From Ashouri’s perspective, the posing of such a question itself requires possessing a modern outlook toward history and language, and a traditional or tradition-worshipping mind, which has not encountered the essence of modern thought and has not benefited from it, is incapable of posing it because it is so dazzled and enamored with tradition and so unified with it that it cannot create a separation between itself and tradition and place tradition before itself as an object and examine it.

Conclusion
As stated, the present discussion, on the basis of the “theory of the open language,” has concentrated upon the relationship between language and development in Ashouri’s thought. The findings of the present discussion indicate that Ashouri perceives a close relationship between language and development, and the establishment of such a relationship has guided him toward the formulation of the theory of the “open language”.
From Ashouri’s perspective, every world possesses its own language and constructs its own language, and the technological and modern world, just as it has constructed technology, has also treated its language in a technological manner. Therefore, in Ashouri’s view, we Iranians, with the language that we have at our disposal, cannot contend with modern philosophy and science, and, consequently, with development and progress.

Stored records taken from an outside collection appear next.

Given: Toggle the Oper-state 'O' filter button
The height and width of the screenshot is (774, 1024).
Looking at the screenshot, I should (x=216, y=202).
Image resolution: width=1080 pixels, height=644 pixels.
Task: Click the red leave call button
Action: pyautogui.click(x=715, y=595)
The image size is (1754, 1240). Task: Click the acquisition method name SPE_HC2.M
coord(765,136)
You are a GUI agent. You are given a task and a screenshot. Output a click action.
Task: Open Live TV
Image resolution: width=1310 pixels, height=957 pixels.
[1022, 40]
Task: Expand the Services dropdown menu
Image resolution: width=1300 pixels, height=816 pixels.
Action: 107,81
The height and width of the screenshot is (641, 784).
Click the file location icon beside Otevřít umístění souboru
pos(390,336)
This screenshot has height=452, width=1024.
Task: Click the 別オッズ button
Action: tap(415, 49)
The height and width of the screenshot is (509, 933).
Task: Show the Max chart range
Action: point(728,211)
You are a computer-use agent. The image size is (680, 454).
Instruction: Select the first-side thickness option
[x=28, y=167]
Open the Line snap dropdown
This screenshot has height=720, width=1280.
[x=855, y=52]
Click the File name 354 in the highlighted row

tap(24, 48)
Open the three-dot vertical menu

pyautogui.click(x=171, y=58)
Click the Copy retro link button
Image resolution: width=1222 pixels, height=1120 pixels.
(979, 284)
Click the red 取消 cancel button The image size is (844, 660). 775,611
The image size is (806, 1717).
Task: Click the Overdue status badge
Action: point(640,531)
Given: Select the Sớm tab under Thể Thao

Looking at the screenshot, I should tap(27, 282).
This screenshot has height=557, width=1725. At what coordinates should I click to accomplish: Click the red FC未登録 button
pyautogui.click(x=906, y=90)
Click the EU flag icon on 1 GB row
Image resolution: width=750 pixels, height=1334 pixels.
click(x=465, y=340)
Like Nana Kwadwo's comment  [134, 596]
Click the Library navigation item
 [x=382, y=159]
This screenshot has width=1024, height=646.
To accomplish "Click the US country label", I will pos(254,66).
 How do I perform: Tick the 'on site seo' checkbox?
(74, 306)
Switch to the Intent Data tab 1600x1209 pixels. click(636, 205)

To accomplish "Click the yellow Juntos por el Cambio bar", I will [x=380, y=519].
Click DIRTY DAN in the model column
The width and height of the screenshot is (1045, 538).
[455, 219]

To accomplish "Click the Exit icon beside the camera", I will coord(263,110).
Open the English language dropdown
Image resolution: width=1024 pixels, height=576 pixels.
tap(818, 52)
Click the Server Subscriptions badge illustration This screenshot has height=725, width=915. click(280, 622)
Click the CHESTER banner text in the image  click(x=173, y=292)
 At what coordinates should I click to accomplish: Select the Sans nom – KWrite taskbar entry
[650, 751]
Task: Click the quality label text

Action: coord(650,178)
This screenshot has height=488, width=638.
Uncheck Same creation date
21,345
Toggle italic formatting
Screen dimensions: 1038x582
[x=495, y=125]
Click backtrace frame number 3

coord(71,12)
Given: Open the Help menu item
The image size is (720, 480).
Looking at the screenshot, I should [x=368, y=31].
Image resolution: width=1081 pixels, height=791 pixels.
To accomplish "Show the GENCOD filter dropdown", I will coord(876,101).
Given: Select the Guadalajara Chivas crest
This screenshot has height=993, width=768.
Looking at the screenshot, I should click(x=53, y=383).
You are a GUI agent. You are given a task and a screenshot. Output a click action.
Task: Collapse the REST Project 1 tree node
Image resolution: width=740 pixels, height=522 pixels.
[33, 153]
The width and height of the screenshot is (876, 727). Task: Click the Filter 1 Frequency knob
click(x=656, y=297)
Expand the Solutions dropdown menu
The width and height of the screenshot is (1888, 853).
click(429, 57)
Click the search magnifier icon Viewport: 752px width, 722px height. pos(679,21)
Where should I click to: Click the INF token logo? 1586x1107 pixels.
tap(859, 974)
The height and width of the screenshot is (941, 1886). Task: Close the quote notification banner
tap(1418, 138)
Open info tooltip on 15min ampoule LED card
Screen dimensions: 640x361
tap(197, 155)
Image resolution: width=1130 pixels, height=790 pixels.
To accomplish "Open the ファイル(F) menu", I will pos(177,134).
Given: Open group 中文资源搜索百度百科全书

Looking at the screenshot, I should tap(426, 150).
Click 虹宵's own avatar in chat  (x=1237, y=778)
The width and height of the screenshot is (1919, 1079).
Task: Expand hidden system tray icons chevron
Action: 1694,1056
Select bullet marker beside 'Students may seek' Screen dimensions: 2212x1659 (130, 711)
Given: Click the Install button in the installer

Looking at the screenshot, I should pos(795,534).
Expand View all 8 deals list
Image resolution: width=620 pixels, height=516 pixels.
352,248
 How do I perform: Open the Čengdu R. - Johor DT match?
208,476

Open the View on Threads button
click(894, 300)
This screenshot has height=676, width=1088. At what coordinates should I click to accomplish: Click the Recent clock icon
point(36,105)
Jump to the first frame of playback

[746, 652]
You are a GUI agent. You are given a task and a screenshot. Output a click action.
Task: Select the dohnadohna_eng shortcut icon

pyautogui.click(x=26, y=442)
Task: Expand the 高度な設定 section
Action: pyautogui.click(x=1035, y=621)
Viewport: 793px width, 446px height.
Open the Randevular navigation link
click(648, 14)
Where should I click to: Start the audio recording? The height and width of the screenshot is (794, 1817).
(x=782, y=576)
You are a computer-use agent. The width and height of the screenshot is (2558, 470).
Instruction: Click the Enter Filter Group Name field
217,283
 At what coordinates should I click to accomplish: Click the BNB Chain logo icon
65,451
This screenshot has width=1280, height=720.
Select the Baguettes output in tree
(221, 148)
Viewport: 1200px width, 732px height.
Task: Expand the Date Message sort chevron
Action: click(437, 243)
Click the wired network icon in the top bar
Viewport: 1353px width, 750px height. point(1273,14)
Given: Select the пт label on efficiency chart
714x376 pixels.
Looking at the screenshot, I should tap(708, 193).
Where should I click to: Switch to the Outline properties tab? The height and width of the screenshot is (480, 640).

Ashouri believes that his linguistic studies concerning the English language, and to some extent French and German, demonstrate that a significant linguistic turn has occurred in those languages, and that this very turn has facilitated their process of development and transformation. In the languages leading modernity in Europe, there exists a linguistic word-production factory that operates continuously in order to respond to their needs in the natural sciences, the human sciences, technology, and all material and spiritual domains of modern life.
This is while we Iranians remain deprived of this type of linguistic turn and transformation, and, as a result, have been unable to have a voice in the process of development. In Ashouri’s expression, the Persian language has, over centuries, become polluted and exceedingly darkened. This darkness prevents us from entering the space of the modern world and the modern mind, whose language is transparent and luminous. One of Descartes’ points is precisely this: linguistic transparency. Words are like opaque glass that we hold before our eyes, through which the light of objects does not pass. We must construct a language that possesses complete transparency.
From this perspective, the present discussion, with concentration upon development and its various dimensions, has examined Ashouri’s works and thoughts in the light of the linguistic transformation he envisions. Whether we agree with Ashouri or oppose his thoughts and views, we can in no way disregard the extensive knowledge and perspectives of this intellectual concerning the reasons and roots of development and underdevelopment.